The Nitre and Mining Bureau was responsible for the mining, refining and production of iron.[7]

Because the production of iron was so important, the Bureau sent out information on the need to enforce the existing contracts with civilian companies and individuals.[8]

Lead, Silver and Zinc Production

Lead and zinc were needed by the Confederate War Department for the manufacture of weapons and ammunition.

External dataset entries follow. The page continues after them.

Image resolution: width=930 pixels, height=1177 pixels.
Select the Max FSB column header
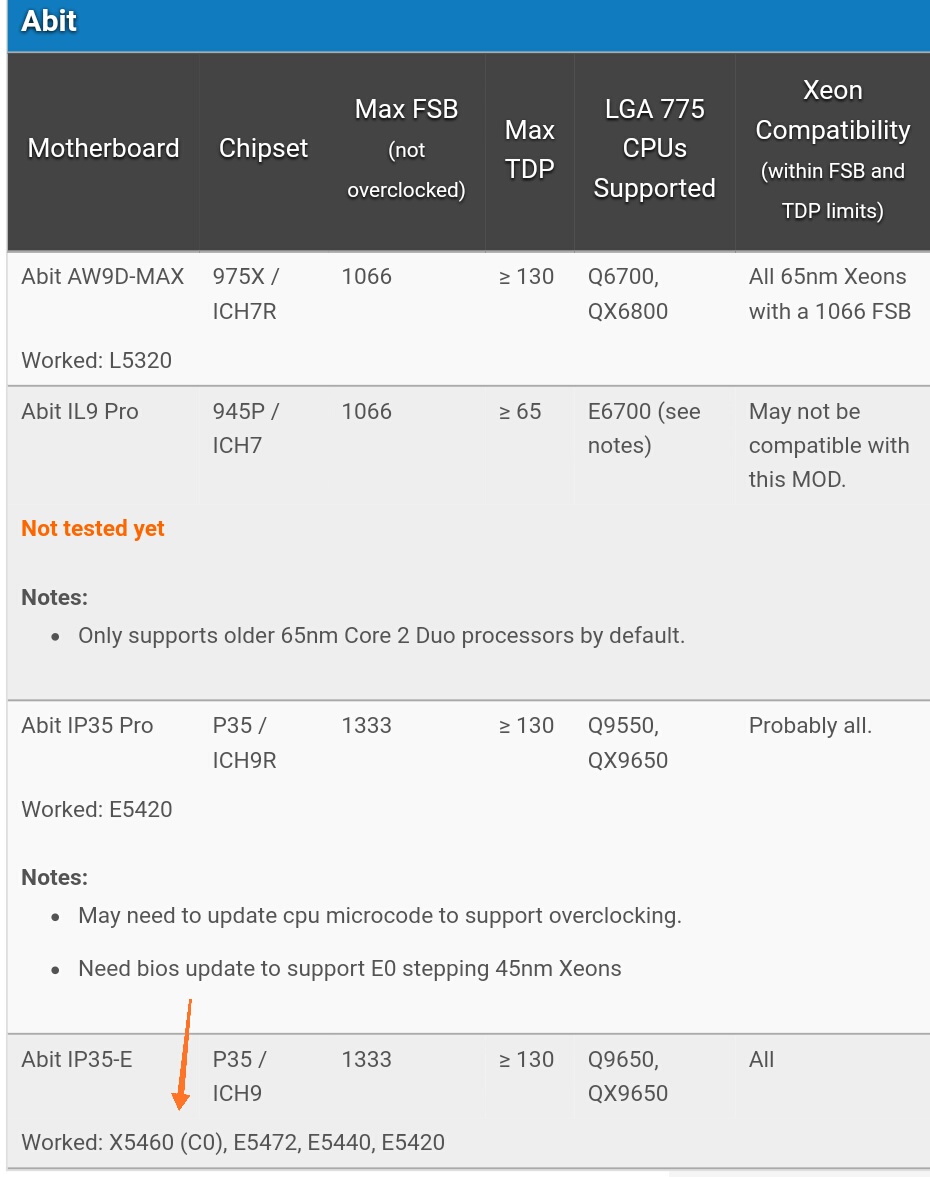pos(406,149)
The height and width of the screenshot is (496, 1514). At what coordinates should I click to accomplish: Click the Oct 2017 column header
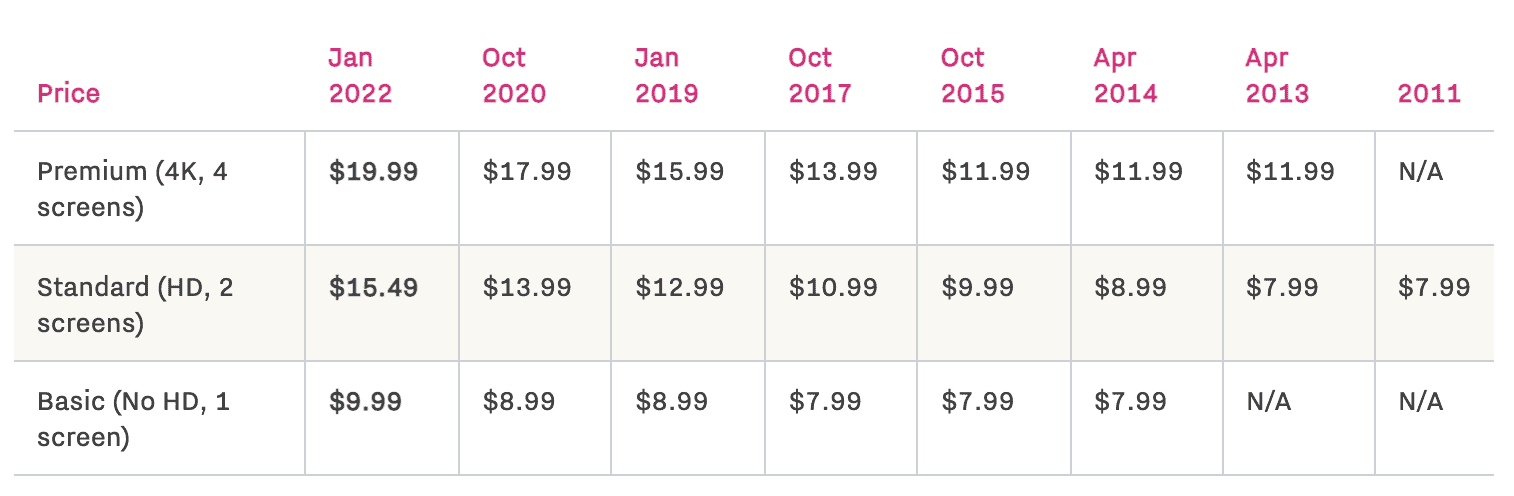click(x=820, y=76)
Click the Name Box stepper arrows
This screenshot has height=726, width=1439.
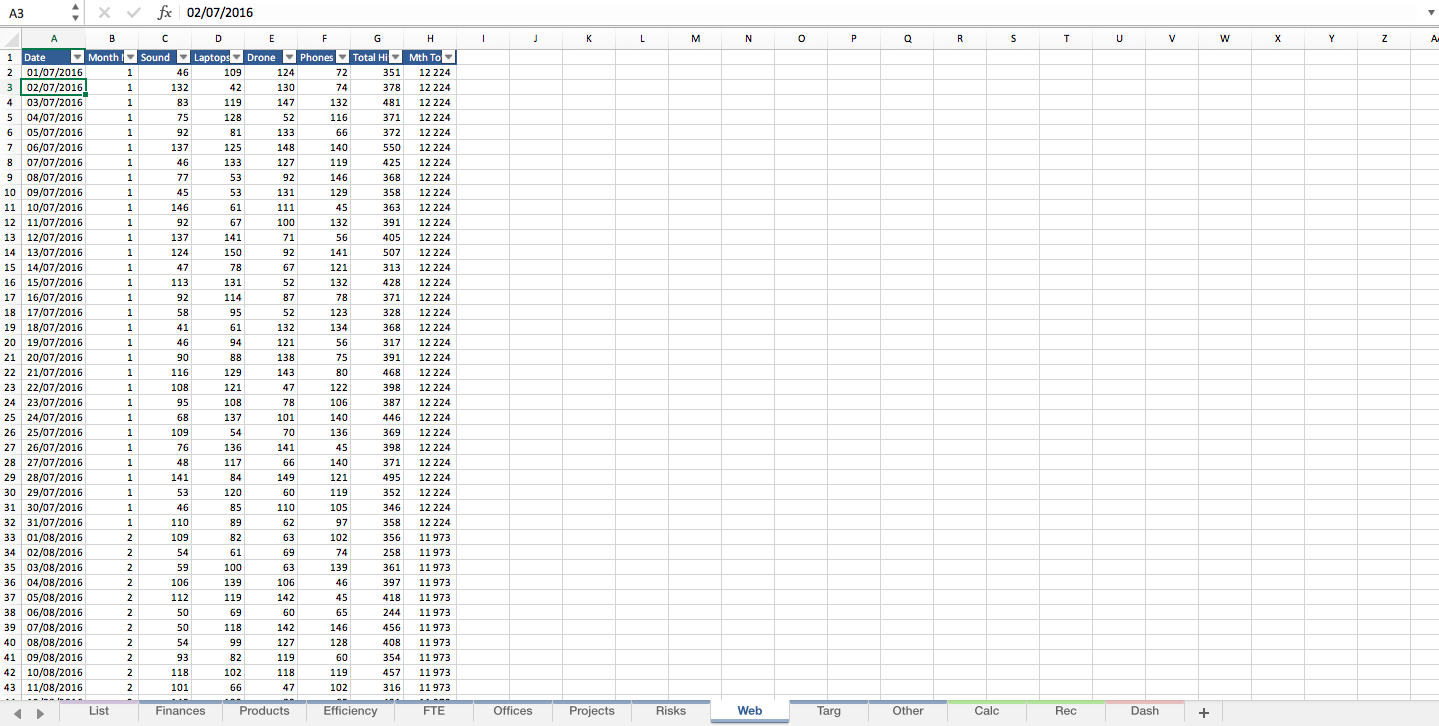74,13
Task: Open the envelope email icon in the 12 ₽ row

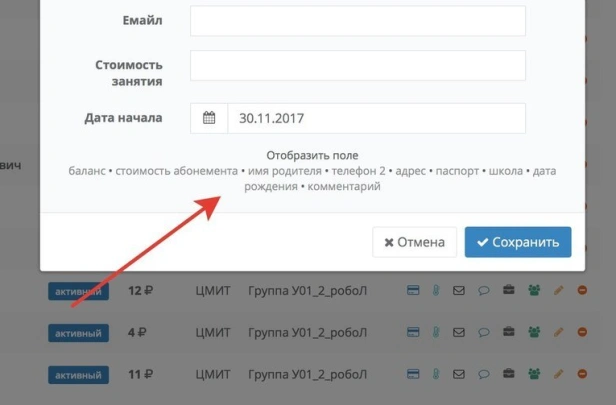Action: pyautogui.click(x=459, y=291)
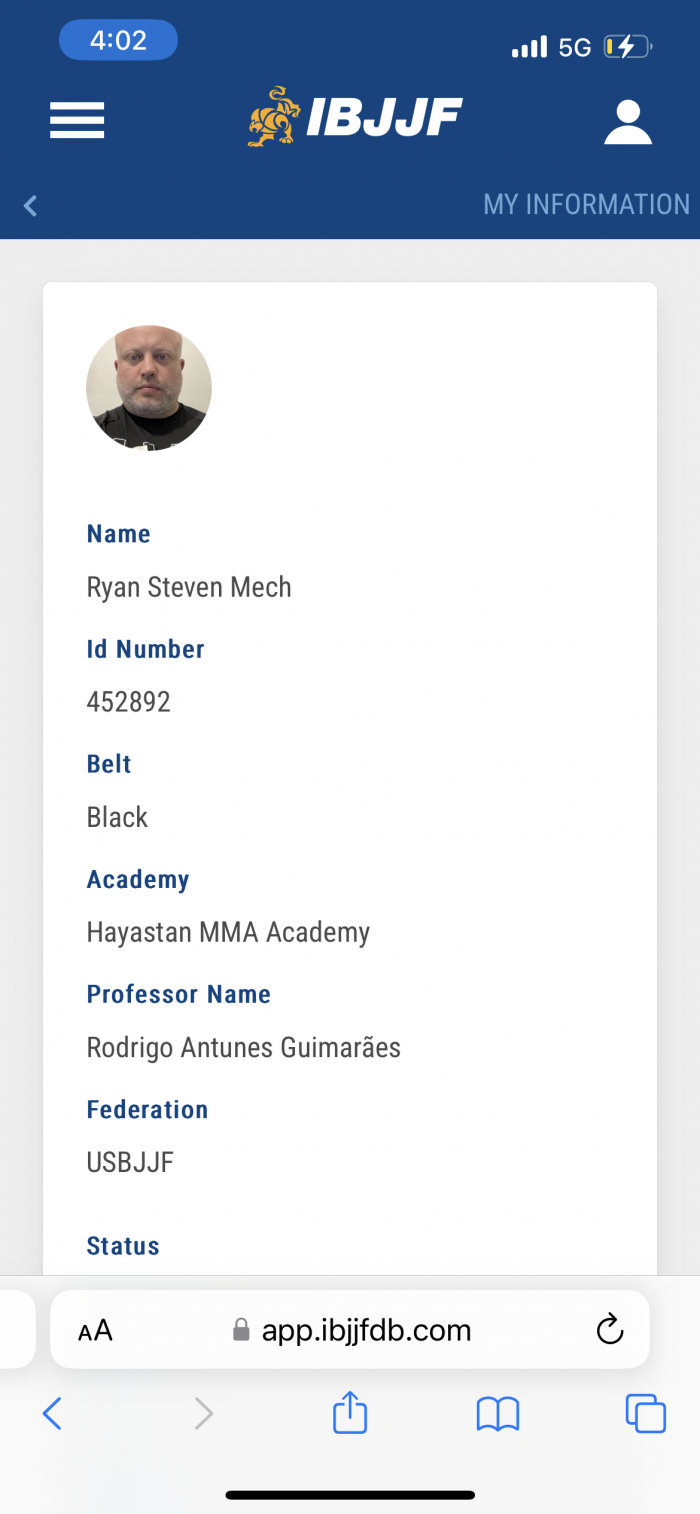The image size is (700, 1514).
Task: Tap the circular profile photo
Action: pos(149,388)
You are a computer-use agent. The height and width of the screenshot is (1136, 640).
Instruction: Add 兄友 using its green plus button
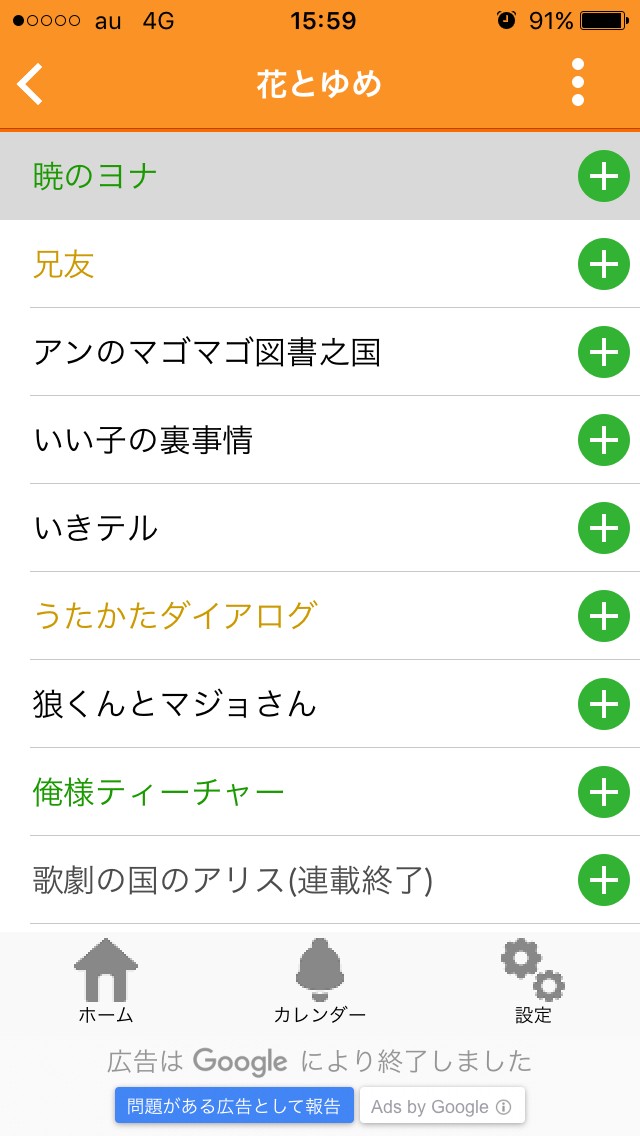pyautogui.click(x=604, y=265)
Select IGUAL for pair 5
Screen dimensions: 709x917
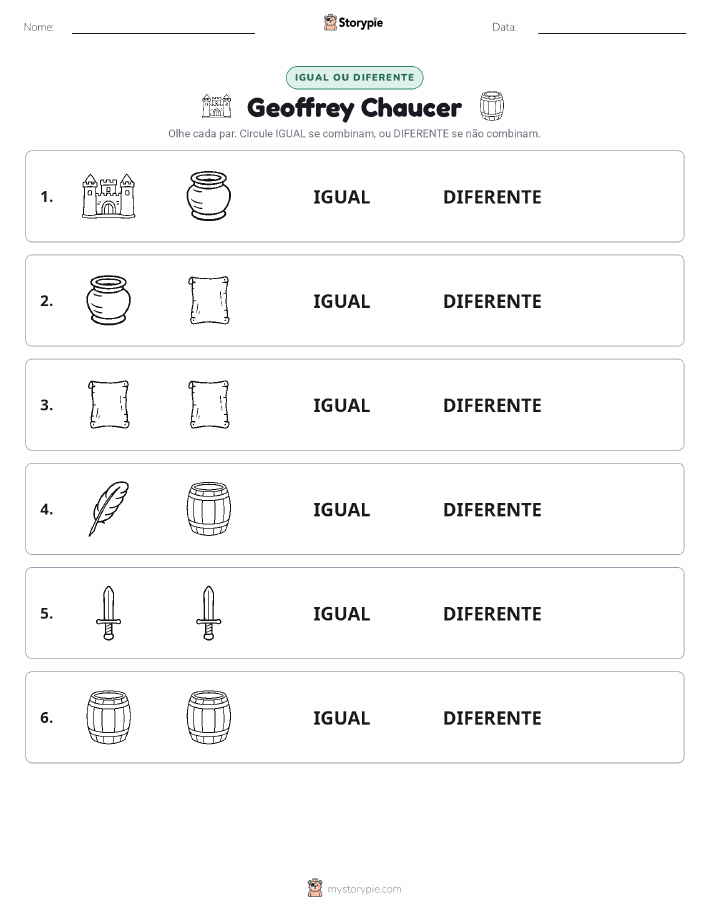342,613
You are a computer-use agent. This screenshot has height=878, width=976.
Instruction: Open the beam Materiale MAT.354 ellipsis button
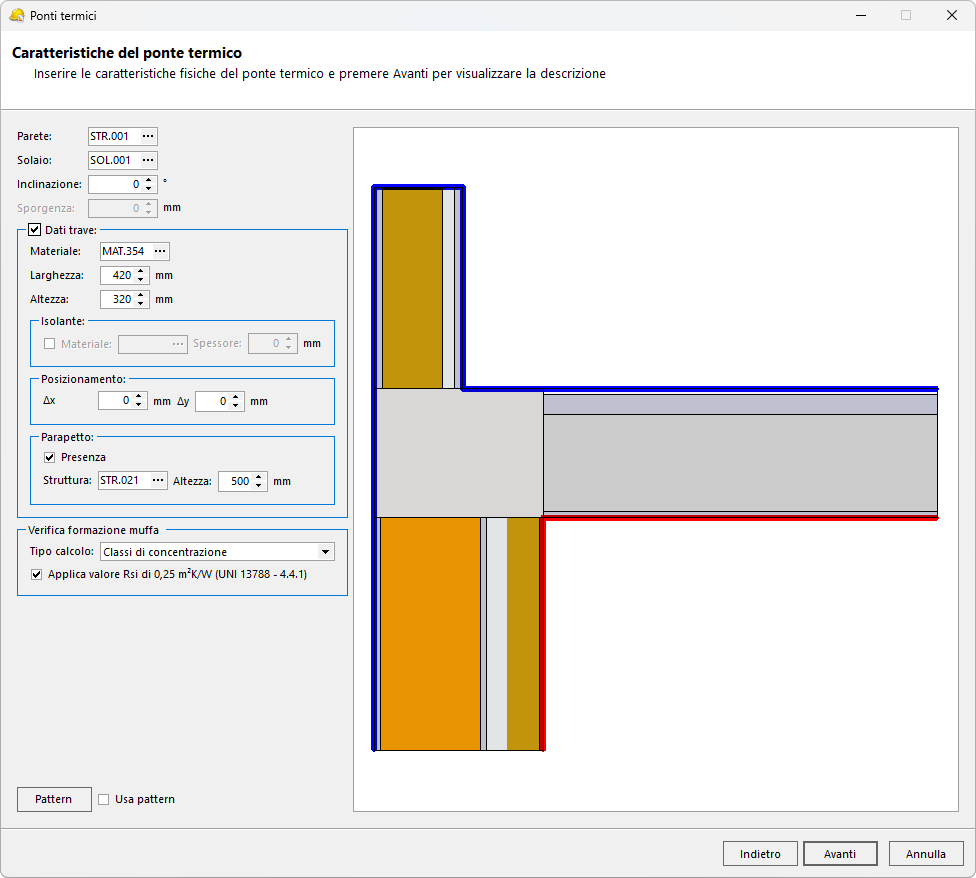pyautogui.click(x=160, y=251)
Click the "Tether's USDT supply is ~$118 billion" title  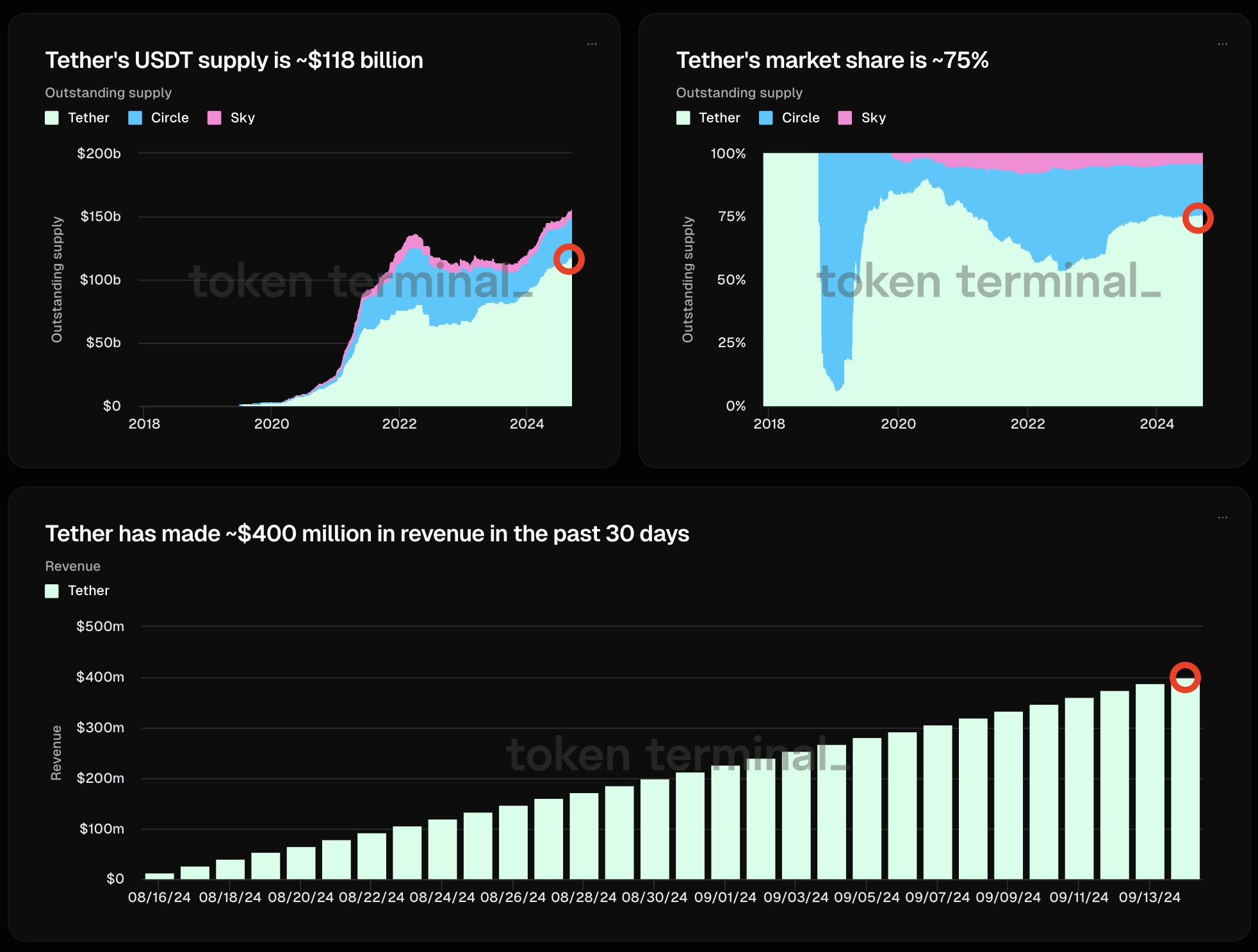click(234, 60)
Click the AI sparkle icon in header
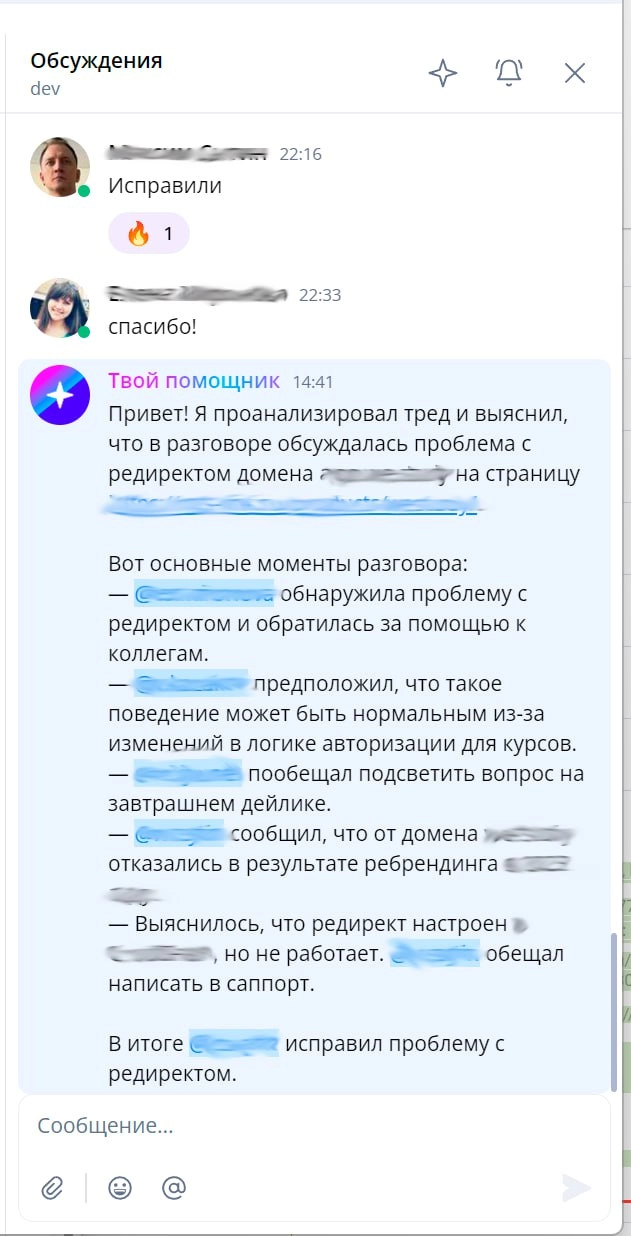Screen dimensions: 631x1236 click(x=442, y=73)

Some of the lead and zinc was mined in Arkansas and Missouri. "At the outbreak of the war, Confederate troops seized the rich Granby lead mines of southwest Missouri, then touted as able to provide all the lead needed for the Confederate cause. In 1861, 75,000 pounds of pig lead a month were being hauled overland to Van Buren (Crawford County), to be shipped to the Memphis, Tennessee, ordnance works. The loss of Missouri to the Union following the Battle of Pea Ridge in Arkansas effectively meant losing this important war materiel source. The Confederate Nitre and Mining Bureau mined lead and saltpeter (an ingredient in gunpowder) in Newton, Marion, Pulaski, and Sevier counties. However, these operations proved too close to enemy lines and were soon abandoned for more secure sources in Texas."[9]

Lead was also mined in North Carolina. The silver had to be separated from the lead ores, which was an expensive process. The Nitre and mining Bureau took over the Silver Hill, North Carolina mines production. "In the opening stages of the war, geologists and government agents underscored the value and scope of Silver Hill's lead deposits, initially renting Mines for six hundred dollars per month. Outside a well known mine in Wytheville, Silver Hill was the only other large-quantity mine in the southeast, and, with its machinery and facilities already in place, it made an important acquisition for the new government."[10]

Lead was also mined in Wytheville, Virginia, operated by the Union Lead Company. This lead mine supplied one fourth to one third of the lead used by the Confederate States, and was a principal objective of Union raids.[11]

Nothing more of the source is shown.